Hiring continued despite high interest rates that had been expected to tip the United States into recession. The economy’s unexpectedly strong recovery from the pandemic recession of 2020 set loose an inflationary surge that peaked in June 2022 when prices came in 9.1% higher than they’d been a year earlier.
In response, the Federal Reserve raised its benchmark interest rate 11 times in 2022 and 2023, taking it to the highest level in more than two decades.
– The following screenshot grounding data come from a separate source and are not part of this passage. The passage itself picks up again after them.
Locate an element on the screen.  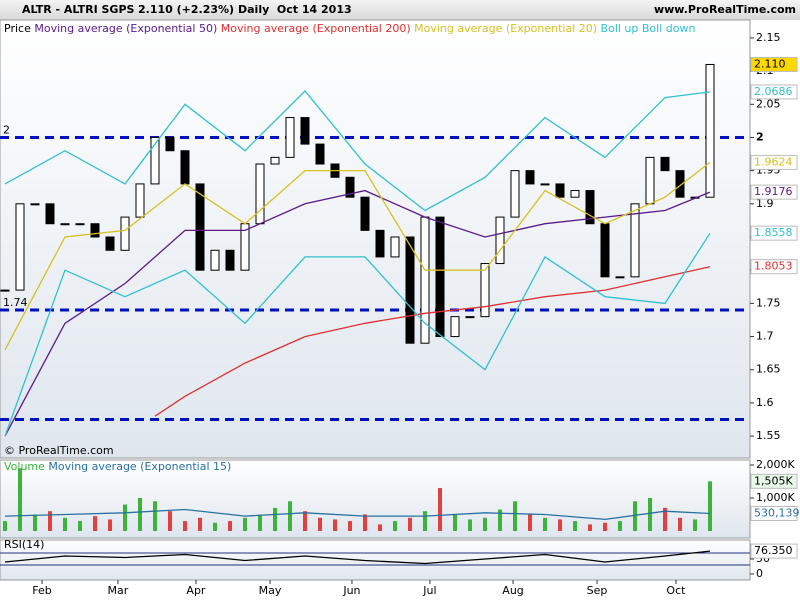
rsi-panel is located at coordinates (376, 560).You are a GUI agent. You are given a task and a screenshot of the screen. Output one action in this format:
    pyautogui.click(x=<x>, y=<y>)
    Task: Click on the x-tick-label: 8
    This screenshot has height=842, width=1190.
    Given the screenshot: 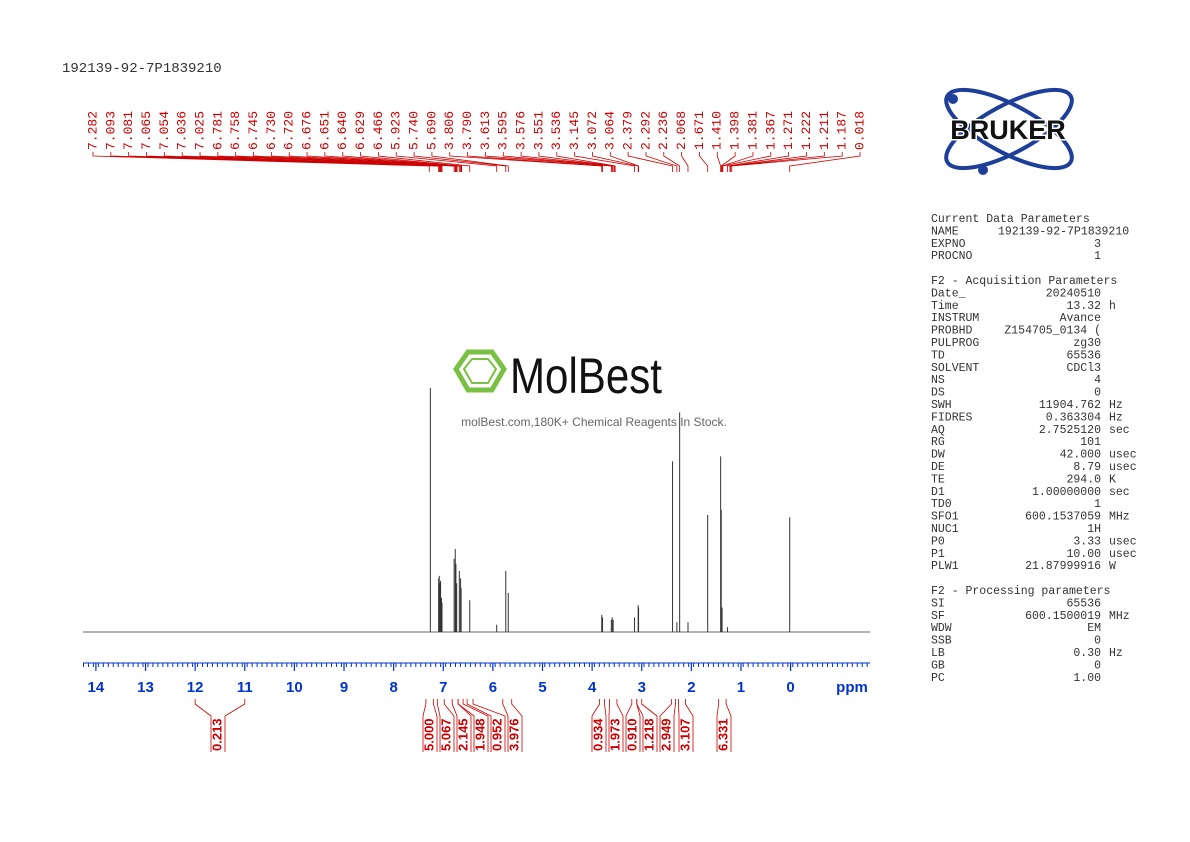 What is the action you would take?
    pyautogui.click(x=393, y=688)
    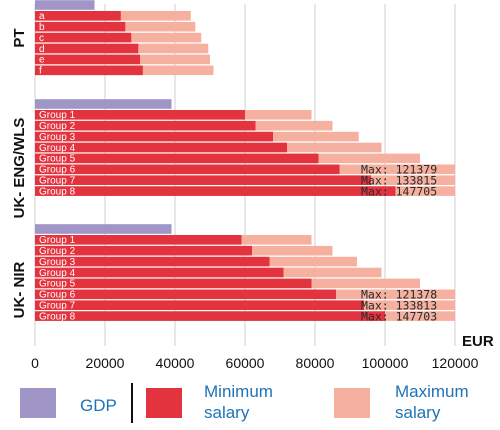 This screenshot has height=430, width=500. Describe the element at coordinates (58, 240) in the screenshot. I see `bar-label-2-0: Group 1` at that location.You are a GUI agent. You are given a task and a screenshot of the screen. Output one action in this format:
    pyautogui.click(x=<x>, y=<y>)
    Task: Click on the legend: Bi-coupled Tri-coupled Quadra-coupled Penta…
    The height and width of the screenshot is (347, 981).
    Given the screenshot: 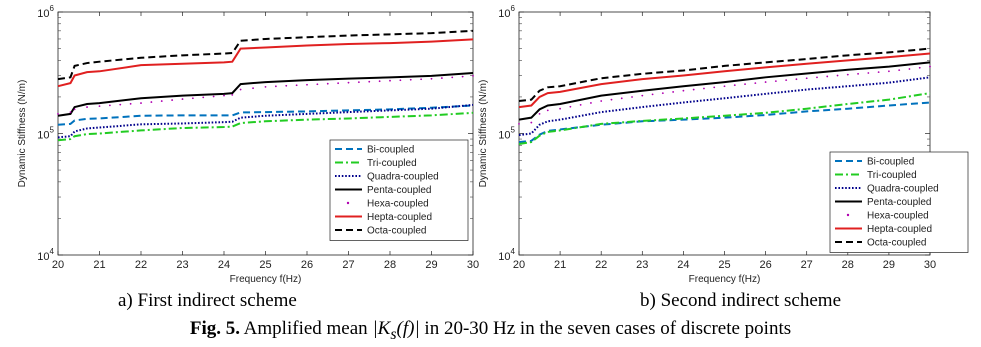 What is the action you would take?
    pyautogui.click(x=399, y=190)
    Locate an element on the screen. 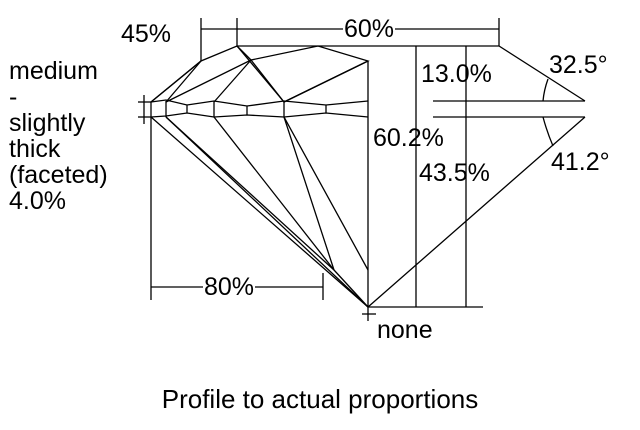 Image resolution: width=640 pixels, height=430 pixels. girdle-facets-bottom is located at coordinates (260, 115).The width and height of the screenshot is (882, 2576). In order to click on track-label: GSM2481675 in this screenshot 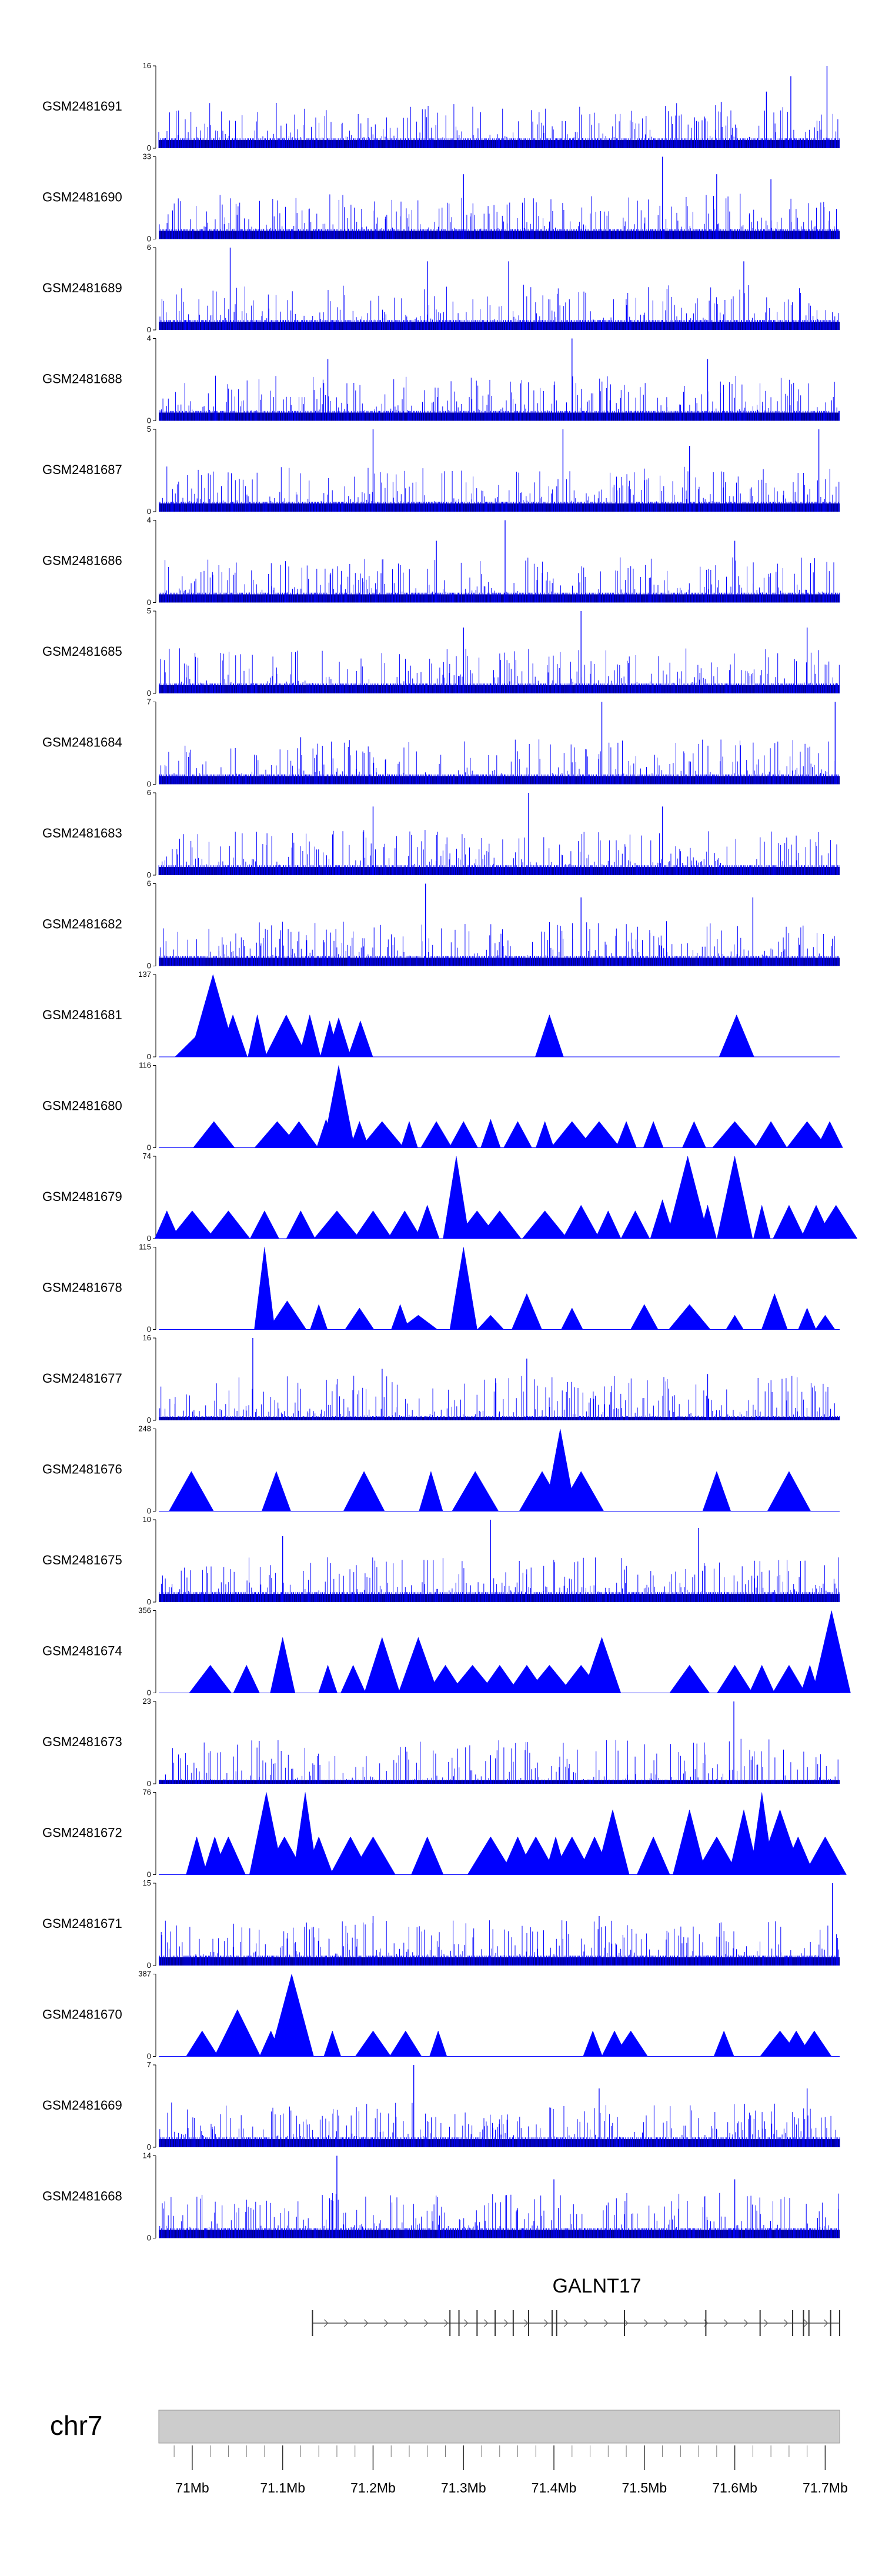, I will do `click(82, 1560)`.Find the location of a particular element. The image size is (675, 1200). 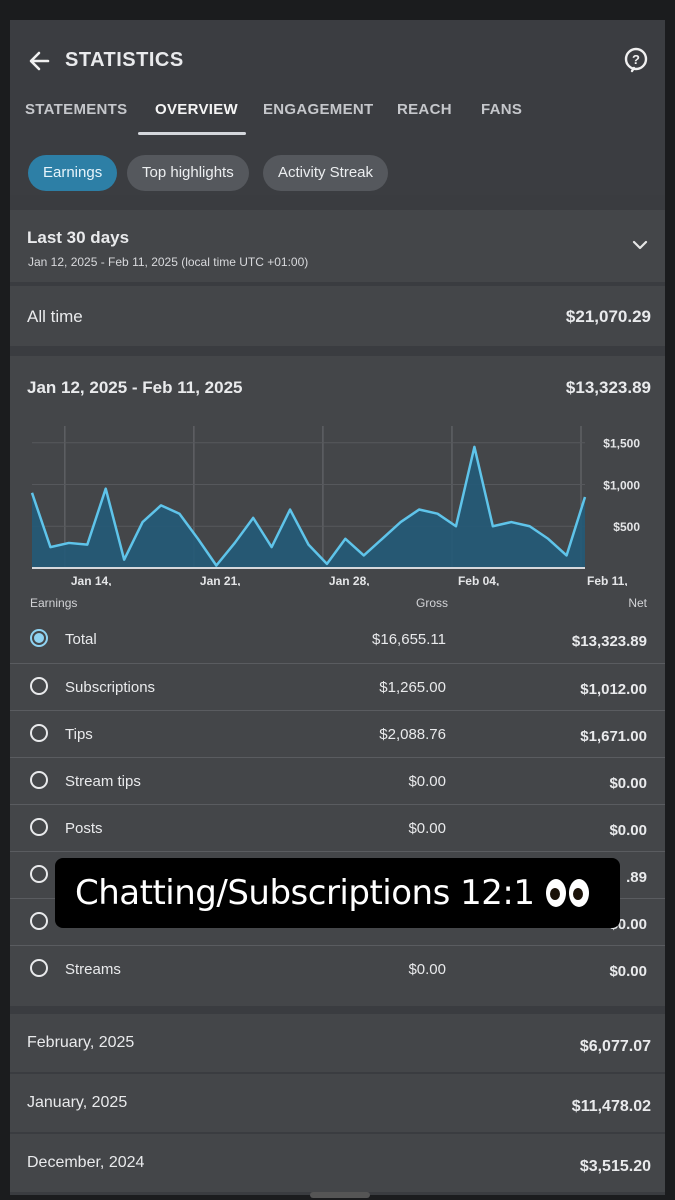

y-tick-label: $1,500 is located at coordinates (622, 444).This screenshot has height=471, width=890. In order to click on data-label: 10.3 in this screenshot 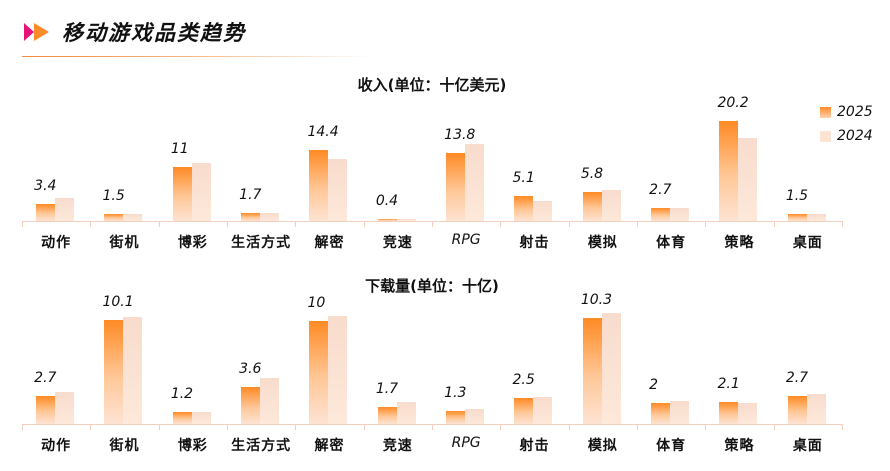, I will do `click(596, 300)`.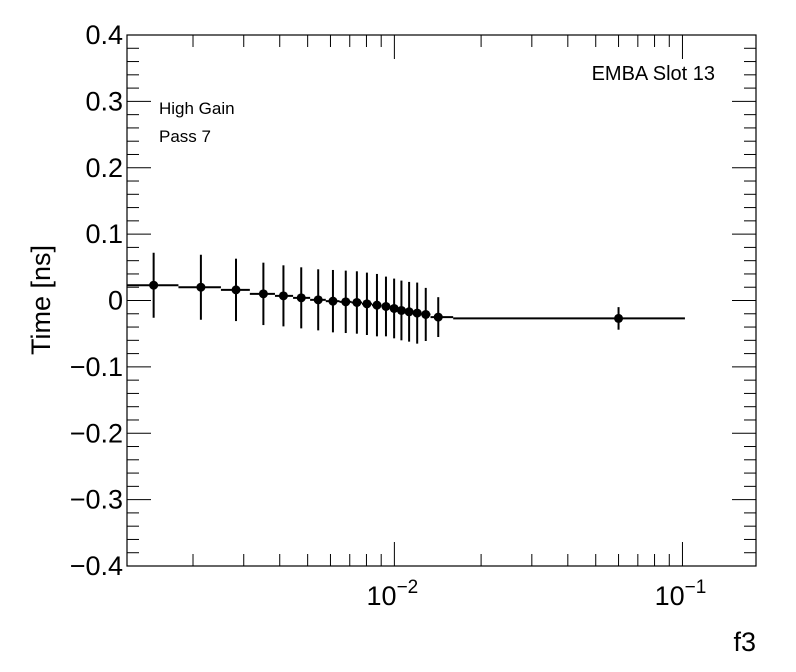 The image size is (796, 672). Describe the element at coordinates (104, 101) in the screenshot. I see `y-tick-label: 0.3` at that location.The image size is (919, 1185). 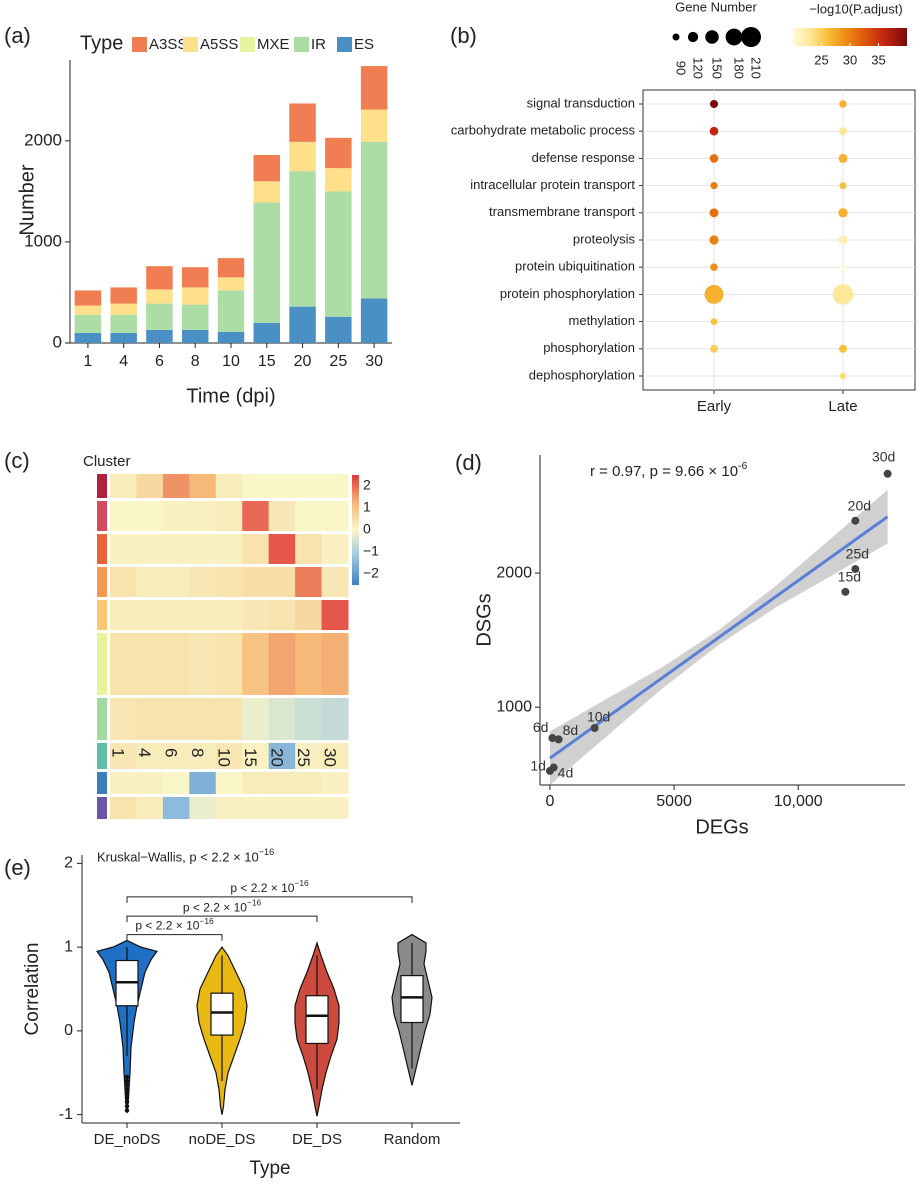 What do you see at coordinates (68, 946) in the screenshot?
I see `y-tick-label: 1` at bounding box center [68, 946].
The economy remained sturdy despite the higher borrowing costs, thanks to strong consumer spending, big productivity gains at businesses and an influx of immigrants who eased labor shortages.
Inflation took a dive, dropping to 2.4% in September, prompting the Federal Reserve to take action and cut rates three times in 2024. The reduction train was expected to keep rolling into this year, but inflation’s been on a bit of a standstill since the summer sizzle died down, and so the Fed’s put the brakes on.
Experts reckon that workers are pocketing slightly less per hour now – probably up just 0.3% last month, down from January’s 0.5% hike – a trend that might make the Fed smile, but won’t get them slashing rates come their mid-March huddle. In fact, all the market gurus hunched over their desks are betting against another slash till May at the earliest, and they wouldn’t stake their morning coffee on it, going by what we see on the CME Group’s FedWatch.
The word from the wise is that economic crystal balls are getting murkier by the minute with Trump’s tariff tango stirring up potential tax tsunamis on stuff coming in from abroad. “Steep tariff increases could cause adjustments in business decisions with knock-on effects on hiring and wages as business leaders navigate higher input costs and retaliatory measures,” according to Boussour.
He warns it might lead us down a path to a genuine job slow patch, skinnier wallets, and consumer spending squeezing into a corset, all while inflation blows up like a balloon.